Resource Type Item Count % of Total
text_newspaper 124,662 42.25%
text_report 56,279 19.07%
image_photo 42,203 14.30%
text_article 31,129 10.55%
video 12,238 4.15%
text_script 7,230 2.45%
sound 4,956 1.68%
image_drawing 4,097 1.39%
text_etd 2,763 0.94%
text 2,365 0.80%
text_leg 1,433 0.49%
image_postcard 1,193 0.40%
text_journal 886 0.30%
text_book 858 0.29%
text_pamphlet 778 0.26%
text_letter 541 0.18%
None 523 0.18%
text_clipping 174 0.06%
physical-object 144 0.05%
image_presentation 125 0.04%
text_legal 111 0.04%
text_review 107 0.04%
image_poster 89 0.03%
text_yearbook 47 0.02%
text_paper 37 0.01%
dataset 29 0.01%
image_map 22 0.01%
website 11 0.00%
image 11 0.00%
image_score 11 0.00%
image_artwork 8 0.00%
text_chapter 7 0.00%
collection 5 0.00%
text_poem 3 0.00%
interactive-resource 2 0.00%

I’ve taken the ten most commonly added item types, which account for over 97% of items added to the system and made a little pie chart out of them below.

Item by Type

Item by Type

As you can see the Digital Collections added a large number of newspapers over the past year.  Newspapers accounted for 124,662 or 43% of new items added to the system.  There were a large number of reports, photographs, and articles added as well.  Coming in at the fifth most added type are videos of which we added 12,238 new video items.

Items by Partner

Because we work with a number of partners here at UNT, across Texas, and into Oklahoma we upload content into the system associated with one partner.

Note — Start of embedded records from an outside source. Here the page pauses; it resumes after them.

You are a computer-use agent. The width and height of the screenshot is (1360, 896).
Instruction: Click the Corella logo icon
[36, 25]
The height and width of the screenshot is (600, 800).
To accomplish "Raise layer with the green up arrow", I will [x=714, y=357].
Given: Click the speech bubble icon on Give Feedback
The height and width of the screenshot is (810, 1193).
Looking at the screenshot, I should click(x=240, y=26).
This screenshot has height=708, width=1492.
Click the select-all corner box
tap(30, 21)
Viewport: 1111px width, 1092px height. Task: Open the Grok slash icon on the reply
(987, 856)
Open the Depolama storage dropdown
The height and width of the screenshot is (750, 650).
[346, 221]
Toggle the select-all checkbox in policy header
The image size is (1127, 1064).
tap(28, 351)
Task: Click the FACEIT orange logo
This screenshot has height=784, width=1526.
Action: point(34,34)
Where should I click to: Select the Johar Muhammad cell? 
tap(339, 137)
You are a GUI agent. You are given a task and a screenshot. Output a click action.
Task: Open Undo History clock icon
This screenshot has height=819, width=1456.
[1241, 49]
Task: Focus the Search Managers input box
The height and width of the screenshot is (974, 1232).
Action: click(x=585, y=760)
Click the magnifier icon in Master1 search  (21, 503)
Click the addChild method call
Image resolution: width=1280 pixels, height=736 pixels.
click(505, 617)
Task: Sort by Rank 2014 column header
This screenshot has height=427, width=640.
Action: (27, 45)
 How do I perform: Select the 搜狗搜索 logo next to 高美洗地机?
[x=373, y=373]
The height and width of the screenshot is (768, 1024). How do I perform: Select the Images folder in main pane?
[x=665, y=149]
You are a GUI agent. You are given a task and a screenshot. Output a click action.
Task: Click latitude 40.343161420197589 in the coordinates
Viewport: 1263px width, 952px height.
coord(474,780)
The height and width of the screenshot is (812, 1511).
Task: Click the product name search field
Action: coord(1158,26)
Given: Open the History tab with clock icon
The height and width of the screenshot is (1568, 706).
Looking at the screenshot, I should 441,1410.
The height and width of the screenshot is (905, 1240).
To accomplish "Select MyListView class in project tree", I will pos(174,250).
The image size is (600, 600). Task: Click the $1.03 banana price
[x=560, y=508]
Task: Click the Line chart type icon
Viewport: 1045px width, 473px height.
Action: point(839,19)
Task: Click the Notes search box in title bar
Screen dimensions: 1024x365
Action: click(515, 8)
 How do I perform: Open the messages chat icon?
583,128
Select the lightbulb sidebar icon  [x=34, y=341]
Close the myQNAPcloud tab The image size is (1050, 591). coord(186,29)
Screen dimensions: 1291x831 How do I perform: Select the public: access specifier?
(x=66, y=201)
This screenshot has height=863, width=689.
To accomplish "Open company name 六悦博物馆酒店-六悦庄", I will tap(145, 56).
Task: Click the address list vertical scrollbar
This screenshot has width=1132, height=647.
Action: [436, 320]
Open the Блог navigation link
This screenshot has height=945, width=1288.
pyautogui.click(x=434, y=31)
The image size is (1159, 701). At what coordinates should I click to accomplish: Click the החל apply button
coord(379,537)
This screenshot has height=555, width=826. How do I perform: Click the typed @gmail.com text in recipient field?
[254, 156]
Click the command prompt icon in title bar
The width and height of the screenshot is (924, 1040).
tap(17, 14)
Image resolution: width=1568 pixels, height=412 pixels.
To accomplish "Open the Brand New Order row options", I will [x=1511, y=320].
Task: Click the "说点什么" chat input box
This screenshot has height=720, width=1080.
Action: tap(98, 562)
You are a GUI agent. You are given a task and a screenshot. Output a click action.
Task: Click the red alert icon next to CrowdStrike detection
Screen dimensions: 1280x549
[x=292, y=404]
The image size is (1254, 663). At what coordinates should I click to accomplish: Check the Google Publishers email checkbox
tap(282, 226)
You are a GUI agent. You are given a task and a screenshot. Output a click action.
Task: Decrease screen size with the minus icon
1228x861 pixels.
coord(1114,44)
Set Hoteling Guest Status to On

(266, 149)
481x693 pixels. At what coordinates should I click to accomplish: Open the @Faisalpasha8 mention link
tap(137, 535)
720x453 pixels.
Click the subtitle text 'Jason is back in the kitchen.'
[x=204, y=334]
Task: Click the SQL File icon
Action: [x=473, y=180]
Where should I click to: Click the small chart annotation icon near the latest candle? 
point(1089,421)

Throughout the year we added items to 154 different partner collections in the UNT Libraries’ Digital Collections.  I’ve presented the ten partners that contributed the most content to the collections in 2016.

Partner Partner Code Item Count Item Percentage
UNT Libraries Government Documents Department UNTGD 90,393 30.63%
UNT Libraries’ Special Collections UNTA 32,263 10.93%
Oklahoma Historical Society OKHS 25,786 8.74%
Texas Historical Commission THC 25,222 8.55%
UNT Libraries UNT 15,319 5.19%
Cuero Public Library CUERPU 5,901 2.00%
Nellie Pederson Civic Library CLIFNE 5,881 1.99%
Coleman Public Library CLMNPL 5,729 1.94%
Gladys Johnson Ritchie Library GJRL 4,850 1.64%
Abilene Christian University Library ACUL 4,359 1.48%

You can see that we had a strong year for the UNT Libraries’ Government Documents Department that added over 90,000 items to the system.  We have been ramping up the digitization activities for the UNT Libraries’ Special Collections and you can see the results with over 32,000 new items being added to the UNT Digital Library.

Closing

I think that’s just about it for the year overview of new content added to the UNT Libraries’ Digital Collections.  Next up I’m going to dig into some usage data that was collected from 2016 and see what that can tell us about last year.

I’m quite impressed with the amount of content that we added in 2016.  Adding 295,077 to the Digital Collections brought us to 1,751,015 items and 26,326,187 files (pages) of content in the systems.  I’m looking forward to 2017 and what it has in store for us.  At the rate we added content in 2016 I have a strong feeling that we will be passing the 2 million item mark.